> **Extracto de la página**:
De las generaciones anteriores hemos heredado muchos prejuicios, como que para amar hay que sacrificarse o que el hombre es el que provee mientras la mujer cocina, pero creo que ninguno le ha hecho más daño a nuestra adolorida sociedad que la legitimación de la violencia como solución a nuestros conflictos.

Todo lo queremos resolver con violencia: si un niño es tímido fue porque le faltó correa, pero si jode mucho en un avión rogamos al cielo para que la mamá le pegue un par de palmadas. Cuando crecemos y tenemos algún conflicto personal, apelamos también a la violencia, bien sea con la pareja, con nuestros propios hijos o con el desconocido que me estrelló el carro. Desde la infancia legitimamos el uso de la fuerza como estrategia de enseñanza o como mecanismo de imposición sobre el otro y, claro, los niños aprenden rápido.

Por eso, pienso yo, somos tan mezquinos que creemos que la depresión adolescente se cura con un par de juetazos, confundimos convenientemente el derecho a la legítima defensa con la lapidación pública y creemos firmemente que un par de trompadas nos van a dar la razón. Basta ver los videos de linchamientos en Facebook y detenerse en los comentarios de la gente; esa misma gente habrá de ser la que cree que la mejor arma contra el bullying es envalentonar a la víctima a que le pegue a su agresor o la que piensa que hay que maltratar a un maltratador, violar a un violador o asesinar al asesino.

> **Datos**:
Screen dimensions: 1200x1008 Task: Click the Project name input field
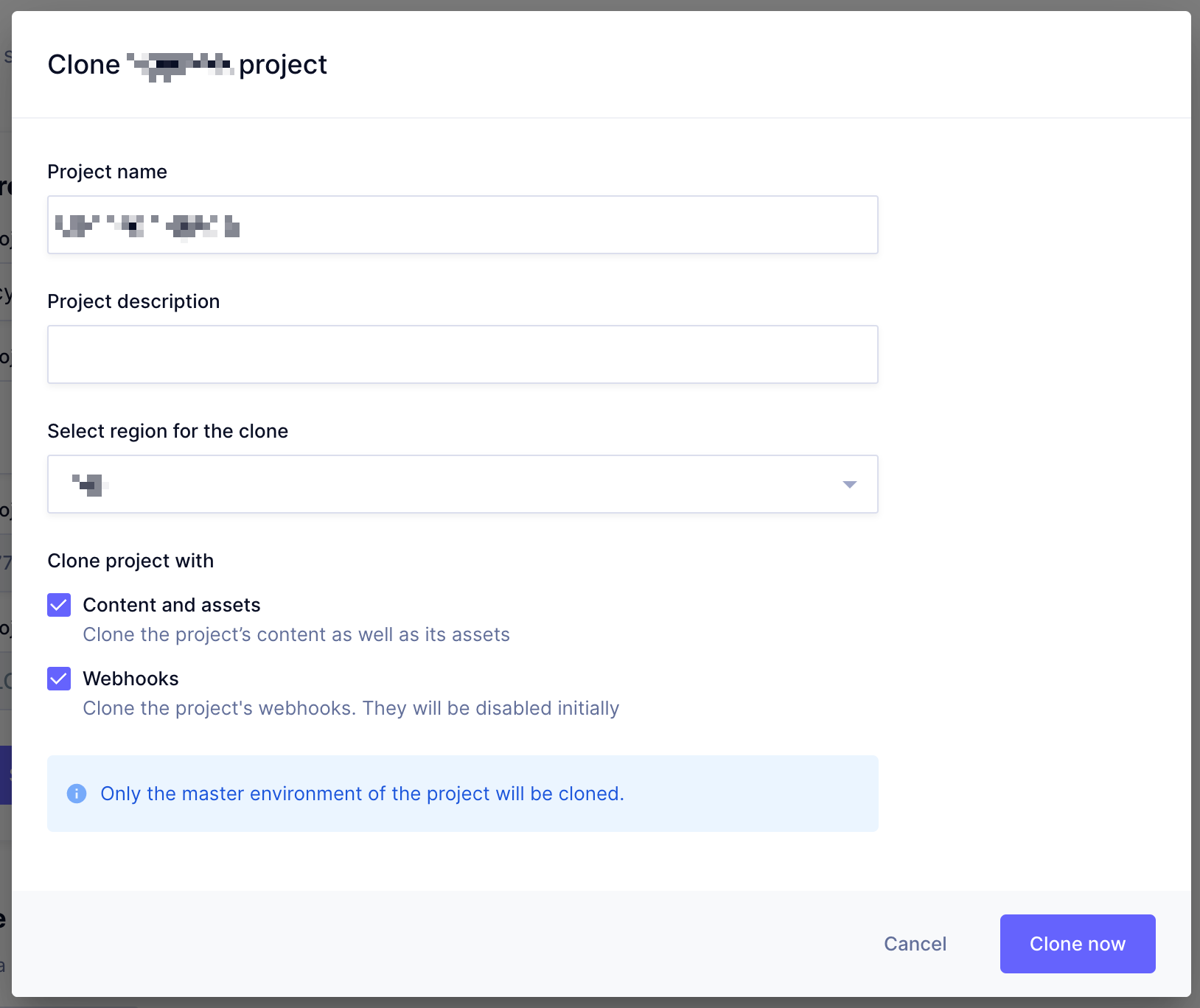tap(462, 225)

> **Tareas por realizar**:
(A) Resume en dos oraciones el texto sobre la legitimación de la violencia.
(B) Por favor, cita el pasaje del texto sobre la legitimación de la violencia desde "De las generaciones" hasta "niños aprenden rápido.".
(C) Continúa el texto sobre la legitimación de la violencia a partir de su última oración.

> **Respuestas del ejercicio**:
(A) Entre los prejuicios heredados de generaciones anteriores, el que más daño le ha hecho a la sociedad es legitimar la violencia como solución a los conflictos, algo que se aprueba desde la infancia como estrategia de enseñanza o como mecanismo de imposición sobre el otro. Por eso se cree que la depresión adolescente se cura con golpes, se confunde la legítima defensa con la lapidación pública y se piensa que hay que maltratar al maltratador, violar al violador o asesinar al asesino.

(B)
De las generaciones anteriores hemos heredado muchos prejuicios, como que para amar hay que sacrificarse o que el hombre es el que provee mientras la mujer cocina, pero creo que ninguno le ha hecho más daño a nuestra adolorida sociedad que la legitimación de la violencia como solución a nuestros conflictos.

Todo lo queremos resolver con violencia: si un niño es tímido fue porque le faltó correa, pero si jode mucho en un avión rogamos al cielo para que la mamá le pegue un par de palmadas. Cuando crecemos y tenemos algún conflicto personal, apelamos también a la violencia, bien sea con la pareja, con nuestros propios hijos o con el desconocido que me estrelló el carro. Desde la infancia legitimamos el uso de la fuerza como estrategia de enseñanza o como mecanismo de imposición sobre el otro y, claro, los niños aprenden rápido.

(C)
Defendemos a capa y espada la teoría de la chancleta como si fuera normal usar la violencia para corregir. Pregúntele usted a cualquier adulto mayor de treinta: la mayoría le dirá que gracias a un par de correazos bien puestos en el momento preciso hoy es un hombre de bien. Pues las estadísticas dicen lo contrario: Colombia es uno de los países más violentos del mundo y en eso algo le cabe de responsabilidad a la consabida chancleta. El año pasado hubo 238 riñas diarias, 238. Asimismo, se estima que el 46% de las muertes en el país tienen que ver con una riña o una venganza, promovidas seguramente por esas personas que se autodenominan “ciudadanos de bien”. Estamos enfermos de violencia, los síntomas saltan a la vista todos los días pero estamos tan acostumbrados a ellos que nos parecen normales y hasta un indicador de buena salud.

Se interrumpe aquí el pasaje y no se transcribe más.